10日後の抜糸が終わるとエリザベスカラーも必要なくなりますので元気なネコさんにはちょうどいいですね。





手術後のレントゲン写真です。髄内ピンを入れ長さを保った状態で小型のプレートとネジを使い固定しました。この方法だと整復時の筋肉の分離が最小限で済みますし骨折部をやたらと触らなくていいので、骨自体が治ろうとする過程をなるべく邪魔しないようにできます。さらに当院では筋肉を縫い合わせる前に骨折部位に多血小板血漿を注入します。


多血小板血漿(PRP)とは血小板の中に自己治癒能力を高める因子がたくさんあることを利用する方法です。患者さん(この場合は猫さん)から血液を採血し、血小板をたくさん集めてそれを傷害を受けた部位に注入します。これにより治癒を促進させようという方法です。

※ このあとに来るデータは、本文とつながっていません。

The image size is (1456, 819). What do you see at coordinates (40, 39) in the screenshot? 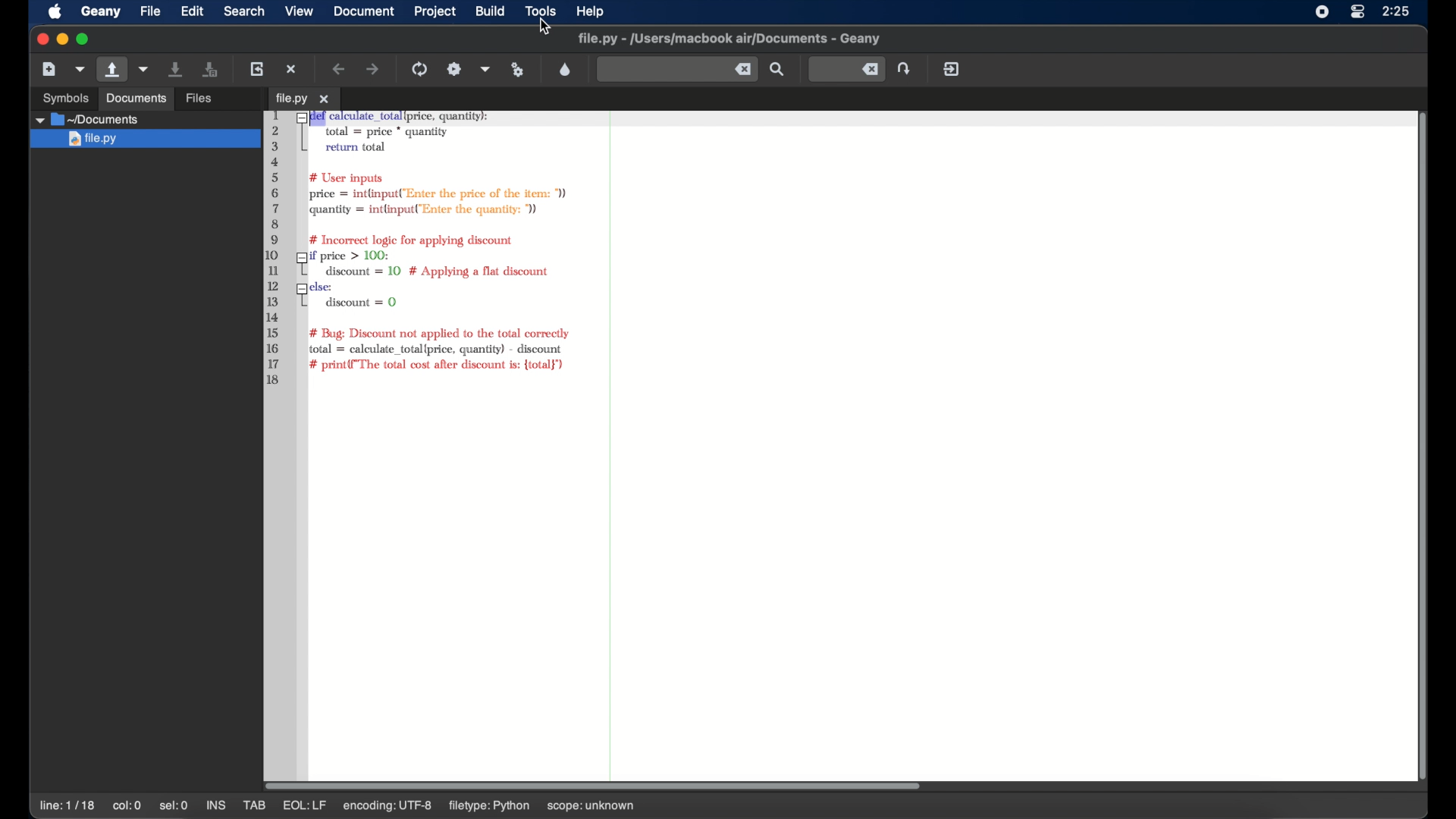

なんといっても自分の血小板なので副作用が無いと言うのがうれしいですね。人の医療では歯医者さんでインプラントを入れる際に土台部分の骨量を増やす目的で使われていたり、皮膚のシワや古傷を目立たなくさせる美容目的でも使われているようです。

このジェル状の血液の中に血小板が多く含まれています


手術後5ヶ月時の状態です。キレイに骨がついていますので髄内ピンを抜去します。


髄内ピンを抜いた後です。残ったプレートは取ってもいいのですが大腿骨の周りは筋肉量が多く骨に到達するのに筋肉間の分離を結構していかなければならないので問題が無ければそのままにしておきます。この程度の小さなプレートであれば骨粗鬆症になることはないと考えます。